Prof.Kortantamer, kongrede sunduğu bildiriye, ‘‘Türk edebiyatının elde bulunan yazılı mizah ürünlerinin hemen hepsi İslam kültür dünyası içinde oluşmuş ürünlerdir’’ cümlesiyle başladı. Türk mizah anlayışını sadece İslam tarihiyle birlikte ele almak gerektiğini savunan Kortantamer, yedi sayfalık bildirisinde ayet ve hadislerden örnekler verdi:
‘‘Kaynaklarda Hz.Muhammed ve ashabının yeri geldikçe nükte, şaka, latife yaptıkları, gülme ve güldürmenin onların hayatında büyük bir yer tuttuğu sık sık zikredilir.’’

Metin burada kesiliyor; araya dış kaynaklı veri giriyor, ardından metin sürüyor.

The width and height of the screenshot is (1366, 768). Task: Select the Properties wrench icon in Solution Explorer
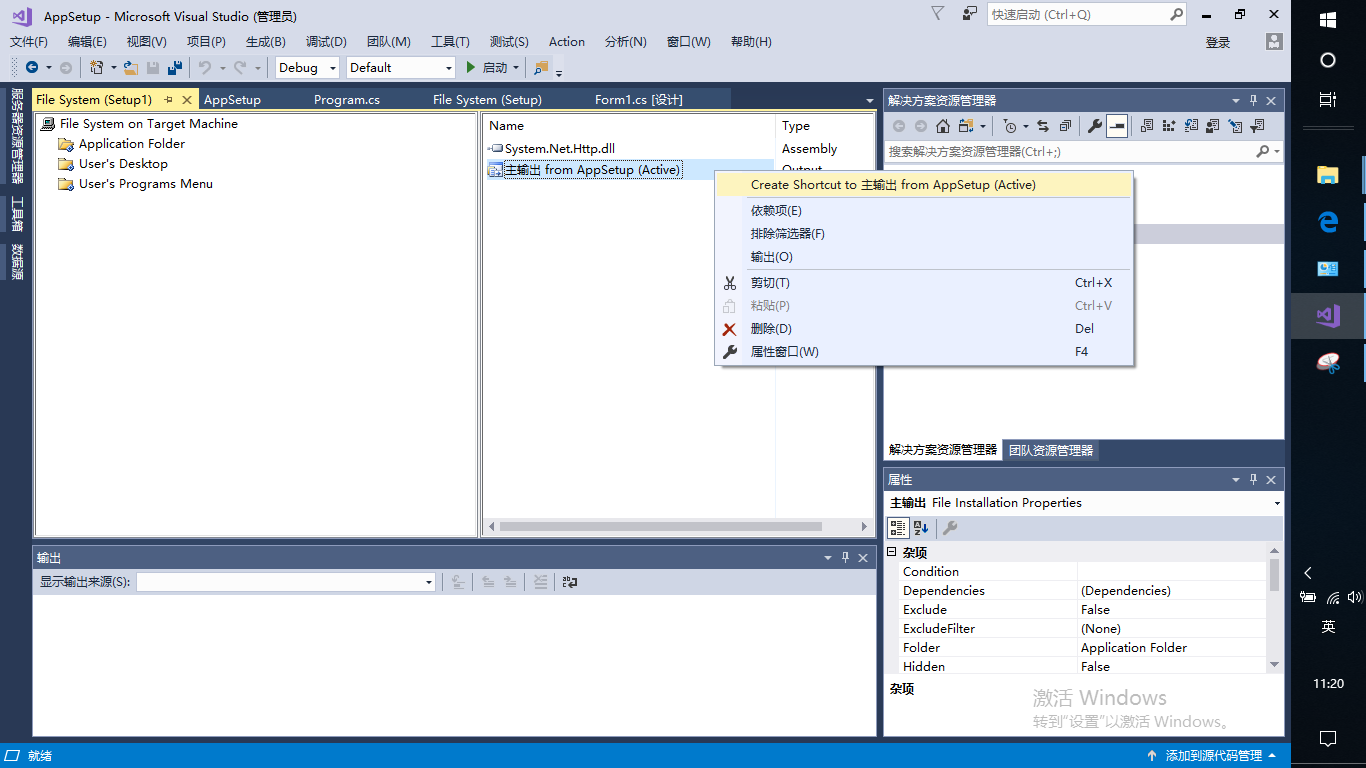[1095, 125]

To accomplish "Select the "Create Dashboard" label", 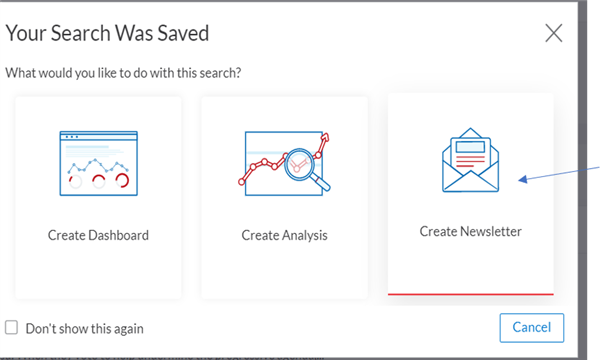I will pyautogui.click(x=98, y=235).
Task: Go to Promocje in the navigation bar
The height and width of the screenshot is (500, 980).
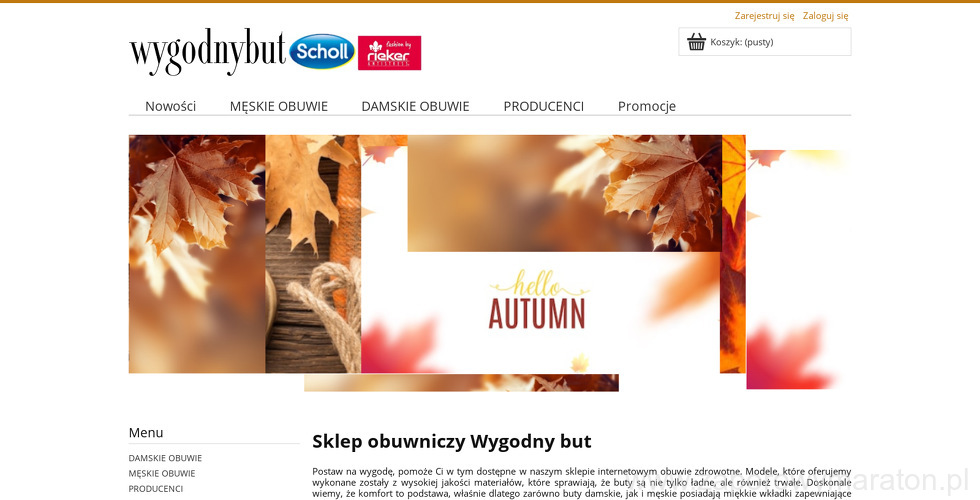Action: pyautogui.click(x=647, y=106)
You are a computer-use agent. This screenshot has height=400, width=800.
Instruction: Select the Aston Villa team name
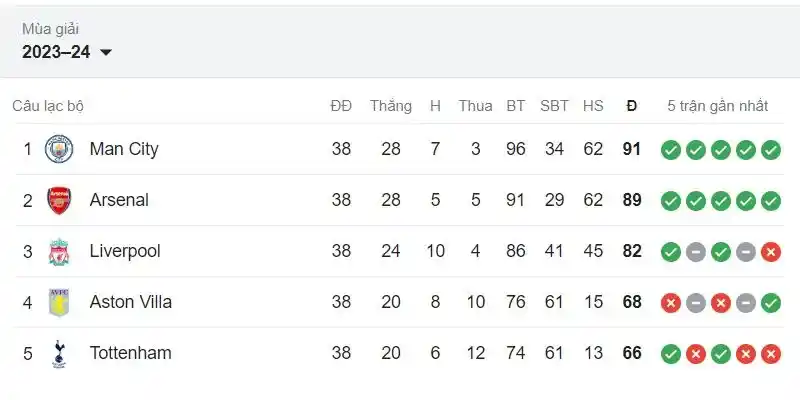tap(131, 302)
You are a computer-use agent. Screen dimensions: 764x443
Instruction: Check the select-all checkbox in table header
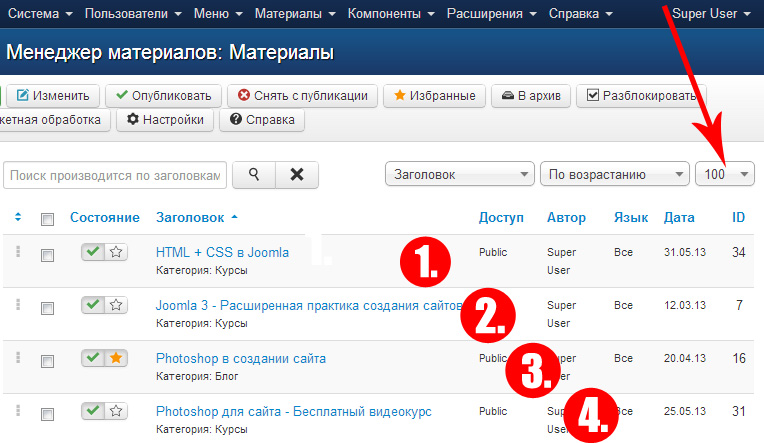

İslamiyette mizahı dışlayan bir tavrın varlığını vurgulayan Kortantamer, Gazali'den de örnek verdi:
‘‘Gazali'ye göre aşırıya kaçmamak şartıyla neşelenmek, rahatlamak mübahtır. Hz.Muhammed'in ve ashabının şakaları günah değildir. Fakat çok gülmeye alışmak iyi değildir. Kalbi öldürür.’’
EMEKLİ TARİH ÖĞRETMENİ
Ardından, Kınalızade Ali Efendi, Ahmed Rifat, Lamiizade Abdullah Çelebi'den alıntılar yaptı. Kortantamer, bildiriyi kısa bir değerlendirmeyle sonuçlandırdı:
‘‘Aslında Osmanlı dönemi Türk mizahında hezl ve hiciv yanında ta'riz ve şathiyyat, latife, mutayebe, şaka, nükte, suhriyye, fıkra, hikaye gibi adlar altında, toplumsal eleştiri, gülünçleştirerek cezalandırma, eğitim, eğlendirme ve haz verme amacı güden çeşitli karakterlerde çeşitli yazı türleri ve nazım şekillerden yararlanan zengin ürünler ve etrafında güldürücü hikayeler oluşan pek çok tip ve kişi vardır. Bütün bu mizah ürünlerinin örneklerine gidildiğinde yukarıda çizilen ahlaki ve meşru çerçevenin dışına sık sık kolaylıkla çıkılabildiği görülmektedir.’’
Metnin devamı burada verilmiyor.